**Material provided**:
########################################

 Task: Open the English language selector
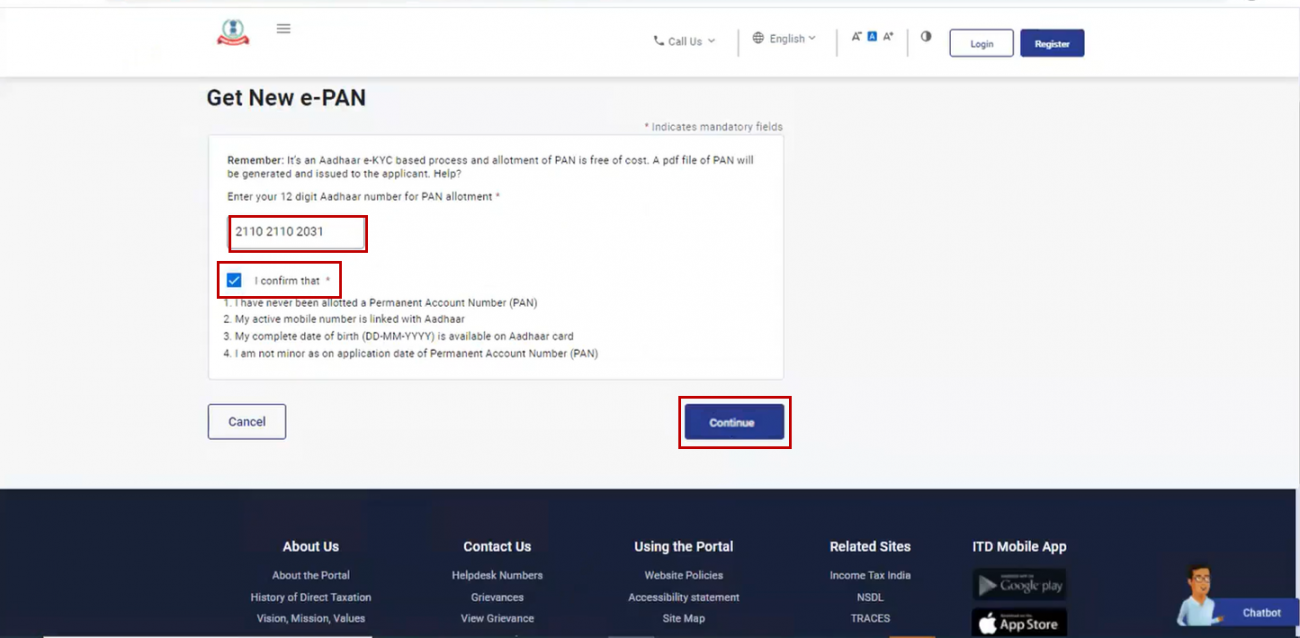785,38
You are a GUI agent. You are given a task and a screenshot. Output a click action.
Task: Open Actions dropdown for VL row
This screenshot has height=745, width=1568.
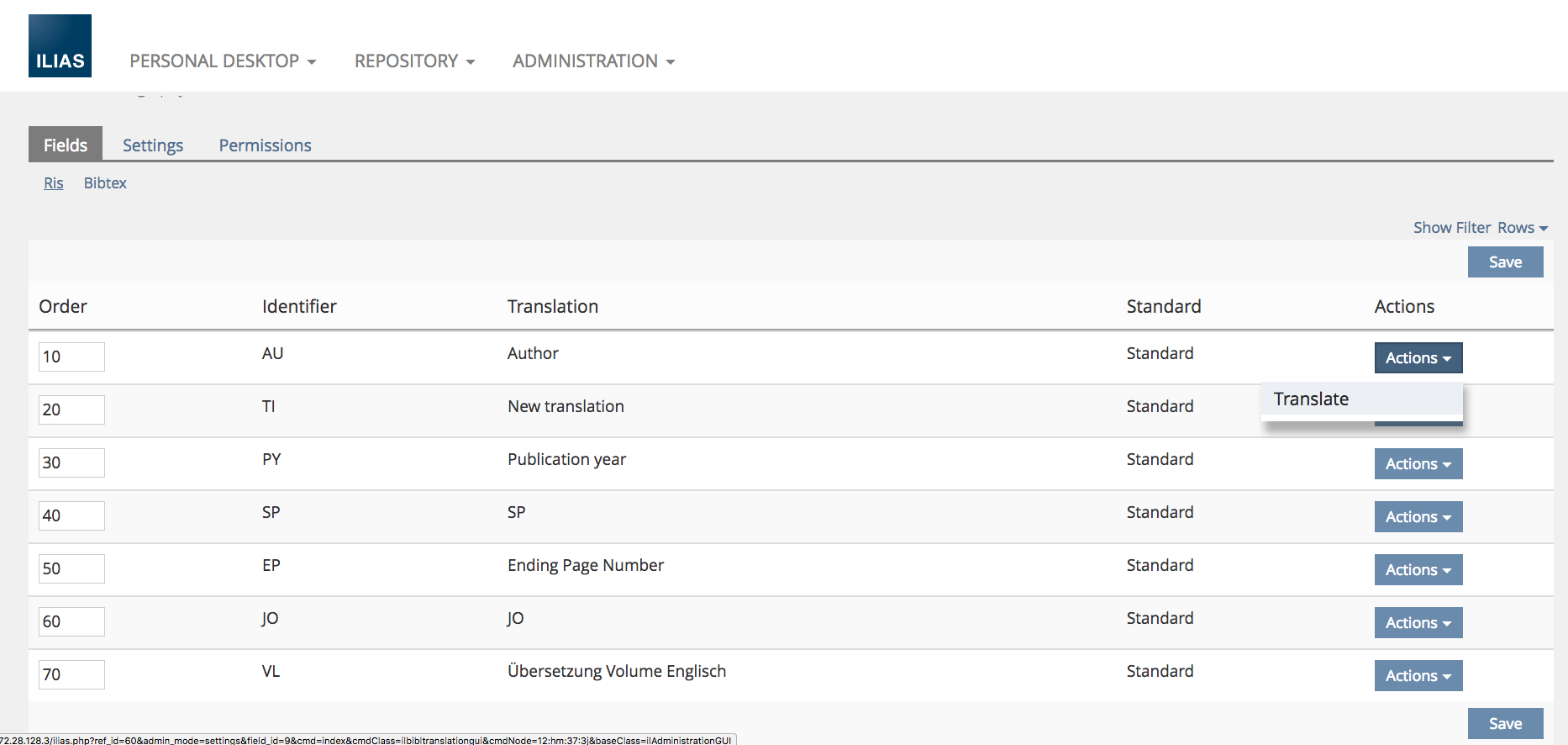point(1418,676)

########################################

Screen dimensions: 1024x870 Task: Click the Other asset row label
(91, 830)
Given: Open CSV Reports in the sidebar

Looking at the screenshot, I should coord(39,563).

########################################

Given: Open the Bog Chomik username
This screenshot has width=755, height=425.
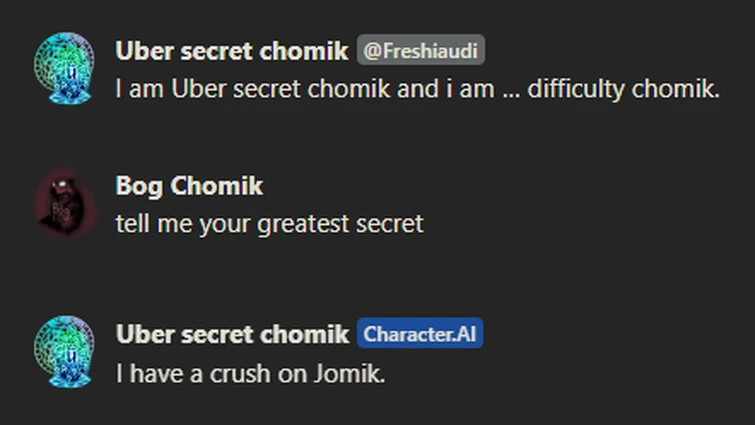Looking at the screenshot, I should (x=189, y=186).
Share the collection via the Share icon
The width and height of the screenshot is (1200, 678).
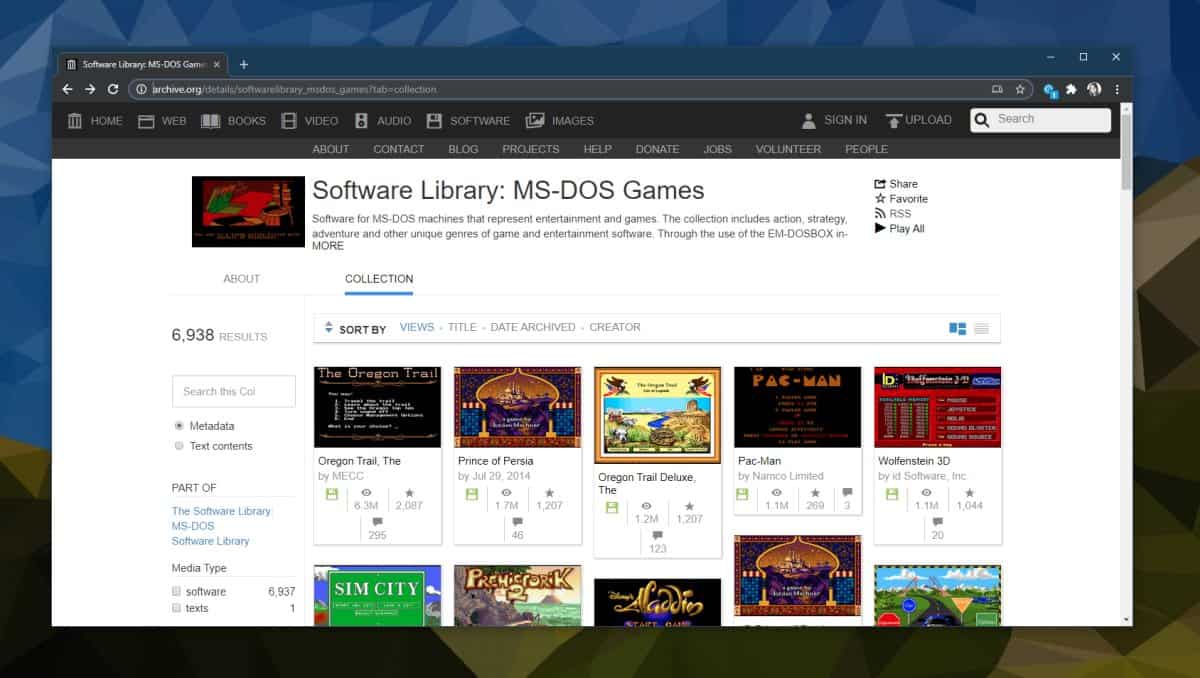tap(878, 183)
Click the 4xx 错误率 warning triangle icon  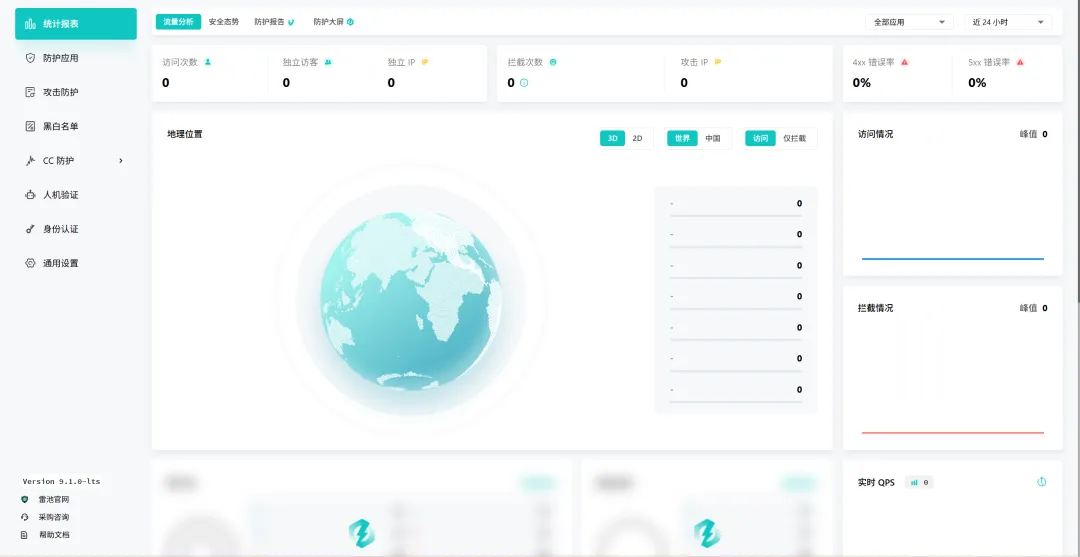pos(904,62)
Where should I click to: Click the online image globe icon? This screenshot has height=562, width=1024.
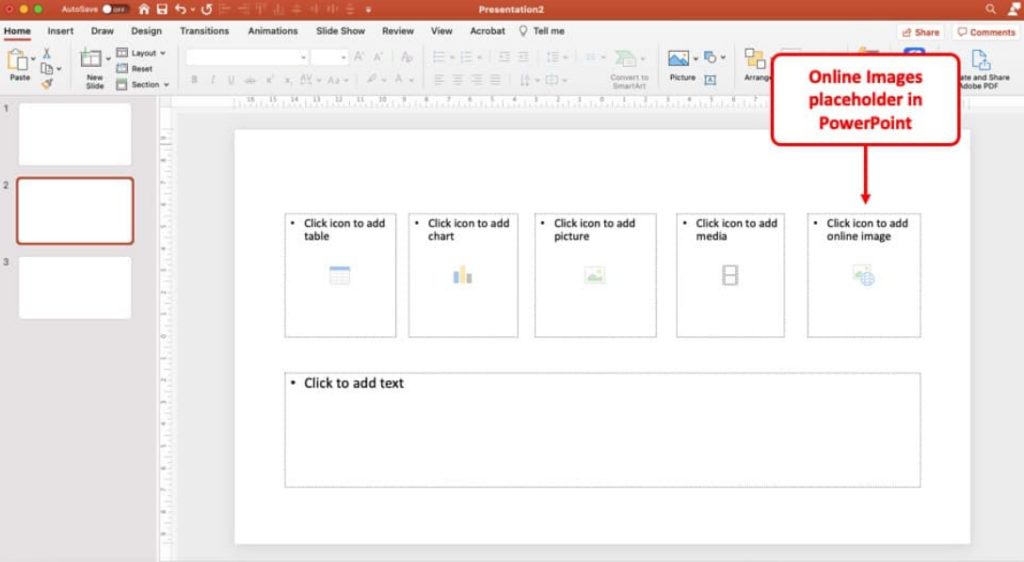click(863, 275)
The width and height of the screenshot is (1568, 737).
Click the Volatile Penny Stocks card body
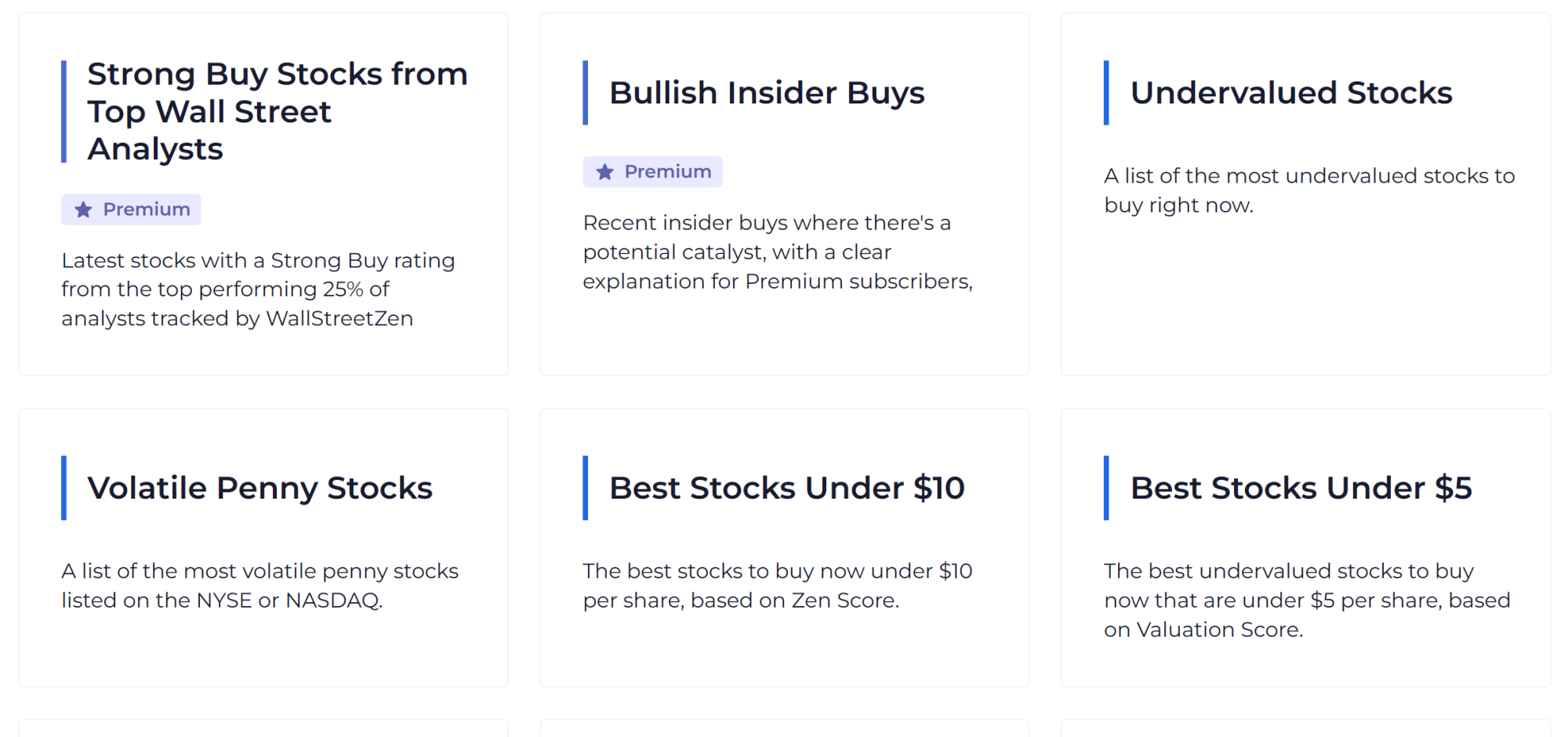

########################################

The required answer is the run of lines above, starting at the line with "The width and height of the screenshot is (1568, 737)." and ending at the line with "Click the Volatile Penny Stocks card body", reproduced exactly with both ends.

The width and height of the screenshot is (1568, 737).
Click the Volatile Penny Stocks card body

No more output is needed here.